多色木版画というと、われわれ日本人にとってすぐに思い出されるのは浮世絵版画ですが、キアロスクーロ版画は少々趣を異にしています。というのも、浮世絵版画が赤や黄、青などの固有色を画面上に併置することで画面の平面性を強調し、装飾的な美しさを追及したのに対して、キアロスクーロ版画は複数の同系色(例えば黄色・茶色・褐色)の版を重ね合わせて印刷することによって、明暗や立体性を表現しようとしたからです。“キアロスクーロ chiaro scuro”という言葉自体、イタリア語で“明暗”を意味します。この版画の技法はドイツで発明されましたが、特にイタリアで発展し、その後フランス、イギリス、フランドル(現在のベルギーおよびオランダ南部)、オランダに広まりました。16世紀にとりわけ優れた作品が生み出されましたが、18世紀に至ってもなお、多くの作例があり、愛好のほどが窺えます。
西洋においても、多色木版画という同じ技法が存在したこと、さらにその表現がまったく異なるのを目にすることは、浮世絵版画を新たな眼差しで見つめ直すきっかけともなることでしょう。
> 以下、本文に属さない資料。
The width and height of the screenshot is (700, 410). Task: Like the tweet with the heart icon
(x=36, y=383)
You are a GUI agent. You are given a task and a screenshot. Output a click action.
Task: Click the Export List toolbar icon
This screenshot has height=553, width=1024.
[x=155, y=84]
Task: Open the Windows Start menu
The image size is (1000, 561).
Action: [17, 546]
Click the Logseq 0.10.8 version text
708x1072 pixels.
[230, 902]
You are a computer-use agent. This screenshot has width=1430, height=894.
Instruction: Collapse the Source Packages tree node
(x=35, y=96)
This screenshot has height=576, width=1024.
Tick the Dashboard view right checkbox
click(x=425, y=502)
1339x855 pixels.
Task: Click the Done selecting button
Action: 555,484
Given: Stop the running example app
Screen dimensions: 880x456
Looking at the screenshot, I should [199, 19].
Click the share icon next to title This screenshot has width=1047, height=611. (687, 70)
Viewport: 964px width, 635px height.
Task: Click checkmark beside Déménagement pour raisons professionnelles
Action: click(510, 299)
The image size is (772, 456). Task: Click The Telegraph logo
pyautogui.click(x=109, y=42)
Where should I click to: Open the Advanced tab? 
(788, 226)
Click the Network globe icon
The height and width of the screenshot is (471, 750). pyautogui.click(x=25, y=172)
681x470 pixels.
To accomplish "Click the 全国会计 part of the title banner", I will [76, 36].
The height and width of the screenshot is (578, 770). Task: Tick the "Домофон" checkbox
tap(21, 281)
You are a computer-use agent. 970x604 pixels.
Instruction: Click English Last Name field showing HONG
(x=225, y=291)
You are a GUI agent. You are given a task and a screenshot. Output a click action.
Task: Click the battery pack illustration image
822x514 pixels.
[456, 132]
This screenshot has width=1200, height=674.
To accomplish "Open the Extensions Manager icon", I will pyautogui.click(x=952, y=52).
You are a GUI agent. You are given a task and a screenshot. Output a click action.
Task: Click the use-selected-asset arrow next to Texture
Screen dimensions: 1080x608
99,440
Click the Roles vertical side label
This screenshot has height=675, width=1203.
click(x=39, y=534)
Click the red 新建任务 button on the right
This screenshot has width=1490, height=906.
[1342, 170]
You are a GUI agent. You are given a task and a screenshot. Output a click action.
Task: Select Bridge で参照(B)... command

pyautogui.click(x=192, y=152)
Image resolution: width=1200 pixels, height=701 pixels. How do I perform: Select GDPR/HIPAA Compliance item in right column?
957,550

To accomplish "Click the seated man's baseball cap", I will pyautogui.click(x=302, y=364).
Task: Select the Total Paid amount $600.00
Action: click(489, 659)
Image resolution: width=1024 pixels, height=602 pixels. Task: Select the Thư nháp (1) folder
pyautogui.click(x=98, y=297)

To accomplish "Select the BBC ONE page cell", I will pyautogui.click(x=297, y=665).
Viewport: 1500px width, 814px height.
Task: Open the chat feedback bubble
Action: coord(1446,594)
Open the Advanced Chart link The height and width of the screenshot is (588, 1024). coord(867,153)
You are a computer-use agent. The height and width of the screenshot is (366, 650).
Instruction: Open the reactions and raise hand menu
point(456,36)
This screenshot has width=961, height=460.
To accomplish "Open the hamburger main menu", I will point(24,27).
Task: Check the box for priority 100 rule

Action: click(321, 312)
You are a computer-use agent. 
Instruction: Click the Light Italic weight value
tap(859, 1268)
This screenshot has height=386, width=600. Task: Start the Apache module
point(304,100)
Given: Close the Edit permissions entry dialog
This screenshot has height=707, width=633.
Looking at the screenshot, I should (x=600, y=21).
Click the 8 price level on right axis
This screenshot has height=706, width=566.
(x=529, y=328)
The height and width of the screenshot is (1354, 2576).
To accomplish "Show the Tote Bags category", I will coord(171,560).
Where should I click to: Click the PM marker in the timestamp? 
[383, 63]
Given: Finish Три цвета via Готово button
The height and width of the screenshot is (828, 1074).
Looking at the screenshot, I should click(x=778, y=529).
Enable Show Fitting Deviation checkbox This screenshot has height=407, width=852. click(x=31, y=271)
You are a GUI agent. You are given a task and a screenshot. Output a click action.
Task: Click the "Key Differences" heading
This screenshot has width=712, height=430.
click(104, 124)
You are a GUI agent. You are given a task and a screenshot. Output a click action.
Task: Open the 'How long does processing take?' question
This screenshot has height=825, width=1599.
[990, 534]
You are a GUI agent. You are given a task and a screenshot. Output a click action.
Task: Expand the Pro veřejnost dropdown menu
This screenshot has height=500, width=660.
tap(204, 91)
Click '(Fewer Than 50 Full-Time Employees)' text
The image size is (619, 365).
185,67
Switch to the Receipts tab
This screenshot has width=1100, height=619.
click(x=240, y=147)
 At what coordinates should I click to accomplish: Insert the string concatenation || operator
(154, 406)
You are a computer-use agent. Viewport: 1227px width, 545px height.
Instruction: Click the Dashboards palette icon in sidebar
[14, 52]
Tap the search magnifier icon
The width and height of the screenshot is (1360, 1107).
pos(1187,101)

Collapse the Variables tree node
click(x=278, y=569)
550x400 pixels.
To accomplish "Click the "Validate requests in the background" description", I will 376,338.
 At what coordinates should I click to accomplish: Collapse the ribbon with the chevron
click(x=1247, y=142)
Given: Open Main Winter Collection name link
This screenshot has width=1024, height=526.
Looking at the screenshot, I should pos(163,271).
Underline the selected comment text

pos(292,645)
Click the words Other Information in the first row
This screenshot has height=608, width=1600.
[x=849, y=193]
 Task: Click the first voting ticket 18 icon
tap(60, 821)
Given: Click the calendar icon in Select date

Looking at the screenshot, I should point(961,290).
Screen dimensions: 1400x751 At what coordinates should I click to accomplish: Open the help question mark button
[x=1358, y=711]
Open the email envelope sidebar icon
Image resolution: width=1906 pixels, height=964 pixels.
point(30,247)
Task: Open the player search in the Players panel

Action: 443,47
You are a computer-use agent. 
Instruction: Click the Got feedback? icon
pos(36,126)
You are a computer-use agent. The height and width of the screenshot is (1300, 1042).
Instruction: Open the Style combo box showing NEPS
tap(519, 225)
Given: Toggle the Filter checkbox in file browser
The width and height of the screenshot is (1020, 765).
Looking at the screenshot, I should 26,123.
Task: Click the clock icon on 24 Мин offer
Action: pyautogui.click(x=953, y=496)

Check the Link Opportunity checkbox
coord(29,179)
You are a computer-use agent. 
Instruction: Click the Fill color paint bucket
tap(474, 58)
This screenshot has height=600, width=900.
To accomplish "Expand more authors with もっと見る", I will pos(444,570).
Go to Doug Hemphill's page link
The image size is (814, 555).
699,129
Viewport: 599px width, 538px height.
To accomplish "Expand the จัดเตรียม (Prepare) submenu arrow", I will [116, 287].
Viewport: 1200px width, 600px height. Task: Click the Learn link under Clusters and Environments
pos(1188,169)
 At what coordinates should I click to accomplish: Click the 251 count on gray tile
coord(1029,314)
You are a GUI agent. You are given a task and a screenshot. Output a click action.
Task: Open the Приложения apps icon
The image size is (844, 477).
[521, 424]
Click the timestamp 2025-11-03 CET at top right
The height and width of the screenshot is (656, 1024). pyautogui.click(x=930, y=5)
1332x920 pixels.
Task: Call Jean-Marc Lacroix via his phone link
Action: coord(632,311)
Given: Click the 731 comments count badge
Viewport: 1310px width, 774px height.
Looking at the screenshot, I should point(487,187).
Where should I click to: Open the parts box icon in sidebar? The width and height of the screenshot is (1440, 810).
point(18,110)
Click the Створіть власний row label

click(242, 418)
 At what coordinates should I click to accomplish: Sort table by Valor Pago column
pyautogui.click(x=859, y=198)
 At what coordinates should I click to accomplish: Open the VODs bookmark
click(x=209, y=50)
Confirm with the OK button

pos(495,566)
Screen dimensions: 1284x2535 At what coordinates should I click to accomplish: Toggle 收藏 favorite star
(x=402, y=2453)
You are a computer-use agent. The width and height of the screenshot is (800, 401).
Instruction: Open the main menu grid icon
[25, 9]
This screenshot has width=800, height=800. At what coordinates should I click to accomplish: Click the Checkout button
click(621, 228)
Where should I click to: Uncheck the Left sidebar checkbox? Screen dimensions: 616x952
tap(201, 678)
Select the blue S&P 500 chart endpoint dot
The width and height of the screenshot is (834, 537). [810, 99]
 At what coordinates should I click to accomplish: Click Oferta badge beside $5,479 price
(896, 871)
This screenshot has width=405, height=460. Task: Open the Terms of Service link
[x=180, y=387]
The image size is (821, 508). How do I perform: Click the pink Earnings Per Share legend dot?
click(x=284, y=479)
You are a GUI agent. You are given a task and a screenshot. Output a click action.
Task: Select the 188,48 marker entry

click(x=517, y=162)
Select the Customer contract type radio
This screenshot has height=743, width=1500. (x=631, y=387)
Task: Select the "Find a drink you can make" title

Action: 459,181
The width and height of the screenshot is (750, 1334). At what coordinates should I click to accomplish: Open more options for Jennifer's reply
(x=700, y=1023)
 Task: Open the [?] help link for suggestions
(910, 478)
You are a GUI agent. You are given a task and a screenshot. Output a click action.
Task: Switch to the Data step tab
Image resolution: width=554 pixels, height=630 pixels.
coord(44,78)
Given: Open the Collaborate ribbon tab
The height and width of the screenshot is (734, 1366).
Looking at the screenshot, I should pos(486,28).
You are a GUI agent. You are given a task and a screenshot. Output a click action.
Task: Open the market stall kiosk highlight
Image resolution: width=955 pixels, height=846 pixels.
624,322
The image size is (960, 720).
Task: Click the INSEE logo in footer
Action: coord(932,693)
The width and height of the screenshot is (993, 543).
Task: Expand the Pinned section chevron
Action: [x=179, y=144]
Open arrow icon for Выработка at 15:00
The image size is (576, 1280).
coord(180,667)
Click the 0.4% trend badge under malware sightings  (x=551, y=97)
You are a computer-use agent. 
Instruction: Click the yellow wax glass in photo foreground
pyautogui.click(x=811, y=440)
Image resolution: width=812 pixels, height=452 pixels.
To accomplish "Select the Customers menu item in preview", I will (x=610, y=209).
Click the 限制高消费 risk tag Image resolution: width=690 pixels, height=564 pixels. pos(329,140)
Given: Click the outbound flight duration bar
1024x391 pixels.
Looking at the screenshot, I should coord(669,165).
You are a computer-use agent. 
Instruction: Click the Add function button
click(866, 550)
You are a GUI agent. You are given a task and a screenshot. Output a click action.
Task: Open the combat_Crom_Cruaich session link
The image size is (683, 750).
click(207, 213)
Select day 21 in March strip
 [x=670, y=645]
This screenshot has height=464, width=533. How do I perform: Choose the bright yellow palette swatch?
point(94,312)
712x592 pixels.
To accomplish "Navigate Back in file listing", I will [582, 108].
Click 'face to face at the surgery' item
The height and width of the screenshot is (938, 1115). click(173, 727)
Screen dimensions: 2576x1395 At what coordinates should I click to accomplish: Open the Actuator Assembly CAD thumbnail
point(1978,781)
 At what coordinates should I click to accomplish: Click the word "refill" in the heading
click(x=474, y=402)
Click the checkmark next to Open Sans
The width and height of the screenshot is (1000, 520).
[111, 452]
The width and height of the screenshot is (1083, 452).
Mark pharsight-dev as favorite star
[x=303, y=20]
本展を構成するのは、版画・素描コレクションで名高いパリのクストディア財団から借用する110点にアムステルダム国立美術館からの2点を加えた計112点です。キアロスクーロ版画の歴史を代表する版画家たちである、ブルクマイアー、ウーゴ・ダ・カルピ、ベッカフーミ、ホルツィウスらの作品が並びます。キアロスクーロ木版画の流れを概観できる日本では初めての機会に、ぜひ西洋の版画芸術の精華をお楽しみ下さい。